Unified Modeling Language 101

Jefferey A. Donnici

The Unified Modeling Language is a powerful new tool for developers to use when working on object-oriented systems. Because its purpose is to document and model a software system using a language-independent methodology, software designers can more easily communicate their designs to other designers and to those who ultimately implement the software. This month's Best Practices column provides an introduction to the Unified Modeling Language and an explanation of a couple types of diagrams that can be used immediately by Visual FoxPro developers.

I know what you're thinking. It's something along the lines of, "What is he doing now, with this beginning Unified language stuff?
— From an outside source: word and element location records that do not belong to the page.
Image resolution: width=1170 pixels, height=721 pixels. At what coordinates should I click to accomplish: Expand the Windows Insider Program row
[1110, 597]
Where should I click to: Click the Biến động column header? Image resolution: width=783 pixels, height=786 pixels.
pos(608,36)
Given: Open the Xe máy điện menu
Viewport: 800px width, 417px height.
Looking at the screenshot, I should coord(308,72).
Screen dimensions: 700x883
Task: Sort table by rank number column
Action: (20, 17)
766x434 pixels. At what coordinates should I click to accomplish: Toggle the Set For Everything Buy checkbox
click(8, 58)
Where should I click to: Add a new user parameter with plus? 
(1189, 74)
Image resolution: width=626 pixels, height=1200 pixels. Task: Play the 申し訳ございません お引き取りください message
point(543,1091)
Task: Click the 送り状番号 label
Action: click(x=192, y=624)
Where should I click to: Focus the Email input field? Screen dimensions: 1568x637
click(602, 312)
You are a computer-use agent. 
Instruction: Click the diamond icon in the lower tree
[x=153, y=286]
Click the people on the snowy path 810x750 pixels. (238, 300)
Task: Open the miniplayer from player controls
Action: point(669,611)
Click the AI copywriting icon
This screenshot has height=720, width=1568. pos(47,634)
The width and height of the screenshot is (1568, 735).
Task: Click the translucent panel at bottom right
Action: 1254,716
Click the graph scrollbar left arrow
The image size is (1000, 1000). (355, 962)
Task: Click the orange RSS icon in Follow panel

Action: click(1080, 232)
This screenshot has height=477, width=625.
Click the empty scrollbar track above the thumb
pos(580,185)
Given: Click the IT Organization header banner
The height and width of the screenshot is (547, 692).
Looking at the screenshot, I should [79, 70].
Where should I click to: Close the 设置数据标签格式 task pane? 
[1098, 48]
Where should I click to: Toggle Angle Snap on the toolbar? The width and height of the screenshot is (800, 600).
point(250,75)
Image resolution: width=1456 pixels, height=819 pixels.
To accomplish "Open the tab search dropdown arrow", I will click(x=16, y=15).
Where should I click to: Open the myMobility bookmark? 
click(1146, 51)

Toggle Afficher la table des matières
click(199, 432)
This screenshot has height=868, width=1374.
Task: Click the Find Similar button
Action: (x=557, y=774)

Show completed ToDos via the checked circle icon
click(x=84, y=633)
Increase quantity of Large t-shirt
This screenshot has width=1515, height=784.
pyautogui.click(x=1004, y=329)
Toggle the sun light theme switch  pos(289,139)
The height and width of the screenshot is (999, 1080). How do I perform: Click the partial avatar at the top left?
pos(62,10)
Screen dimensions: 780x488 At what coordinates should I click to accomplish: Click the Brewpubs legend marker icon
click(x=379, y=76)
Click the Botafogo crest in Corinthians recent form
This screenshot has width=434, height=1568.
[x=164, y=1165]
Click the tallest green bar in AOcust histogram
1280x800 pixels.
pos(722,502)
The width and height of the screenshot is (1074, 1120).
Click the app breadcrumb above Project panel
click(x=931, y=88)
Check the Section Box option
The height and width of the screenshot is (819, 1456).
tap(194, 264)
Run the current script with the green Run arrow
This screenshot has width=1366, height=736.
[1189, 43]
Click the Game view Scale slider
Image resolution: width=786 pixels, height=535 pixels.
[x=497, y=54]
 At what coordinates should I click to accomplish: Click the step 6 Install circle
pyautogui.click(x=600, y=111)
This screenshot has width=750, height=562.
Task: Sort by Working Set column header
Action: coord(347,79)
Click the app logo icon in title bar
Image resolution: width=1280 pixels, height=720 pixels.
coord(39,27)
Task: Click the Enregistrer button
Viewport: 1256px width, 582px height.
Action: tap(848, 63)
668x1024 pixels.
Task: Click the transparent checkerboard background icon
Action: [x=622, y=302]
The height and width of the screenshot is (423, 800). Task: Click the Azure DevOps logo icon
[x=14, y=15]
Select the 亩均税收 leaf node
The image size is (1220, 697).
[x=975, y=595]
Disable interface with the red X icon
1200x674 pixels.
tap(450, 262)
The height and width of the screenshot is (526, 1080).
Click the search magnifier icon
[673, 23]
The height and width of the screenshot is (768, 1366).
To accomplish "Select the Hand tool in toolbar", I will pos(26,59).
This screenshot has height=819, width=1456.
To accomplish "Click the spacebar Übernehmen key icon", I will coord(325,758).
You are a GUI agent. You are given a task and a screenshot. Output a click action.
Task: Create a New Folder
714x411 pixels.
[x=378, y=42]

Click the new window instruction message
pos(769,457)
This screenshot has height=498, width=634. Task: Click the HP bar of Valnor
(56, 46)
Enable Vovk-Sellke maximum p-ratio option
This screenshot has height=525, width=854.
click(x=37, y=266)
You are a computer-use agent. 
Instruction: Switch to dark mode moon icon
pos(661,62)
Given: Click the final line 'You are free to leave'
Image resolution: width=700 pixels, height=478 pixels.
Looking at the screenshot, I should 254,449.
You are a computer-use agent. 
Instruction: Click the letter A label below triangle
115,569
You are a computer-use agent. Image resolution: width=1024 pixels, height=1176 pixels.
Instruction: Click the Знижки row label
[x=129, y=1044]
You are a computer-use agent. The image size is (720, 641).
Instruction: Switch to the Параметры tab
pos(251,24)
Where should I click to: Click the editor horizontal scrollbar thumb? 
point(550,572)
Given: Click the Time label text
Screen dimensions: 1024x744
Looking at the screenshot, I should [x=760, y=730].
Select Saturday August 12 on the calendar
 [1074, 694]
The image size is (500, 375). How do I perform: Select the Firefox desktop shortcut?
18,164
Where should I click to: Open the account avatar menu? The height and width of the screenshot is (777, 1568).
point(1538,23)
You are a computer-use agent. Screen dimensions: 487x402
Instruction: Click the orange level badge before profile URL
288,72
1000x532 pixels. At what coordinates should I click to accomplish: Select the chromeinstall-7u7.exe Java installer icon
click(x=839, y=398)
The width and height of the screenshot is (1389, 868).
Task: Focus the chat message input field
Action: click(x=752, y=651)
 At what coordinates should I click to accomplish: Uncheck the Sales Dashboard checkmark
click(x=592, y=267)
I already know a computer language, and that's why I subscribe to FoxTalk in the first place!" Well, give me a minute before you turn the page or toss this issue into that stack on the bookshelf.

Over the past year or so, I think we've pretty well established in this space that documenting the analysis, design, and implementation of a system must be a top priority for any development project. Without the requirements and specifications, there can be no design, and without the design documentation to lead the programmers, there can be no implementation. The implementation must be documented through the liberal use of comments, or the long-term maintenance of the system will suffer with each new revision. This month's column focuses on a new approach to documenting the design phase of an object-oriented software project.

If you go to any well-stocked bookstore's Computer Science section, you're likely to find dozens of books that propose different methodologies to use when approaching an object-oriented design. Flipping through many of them will reveal a variety of odd-looking diagrams and a ton of text that's more likely to further confuse you than to make your life any easier. All of them will give you a way to document your designs, and most will provide an approach to coming up with the design, but which one should you be using? And if you often work with other developers, how do you know that your colleagues will understand the method you use for documenting your designs?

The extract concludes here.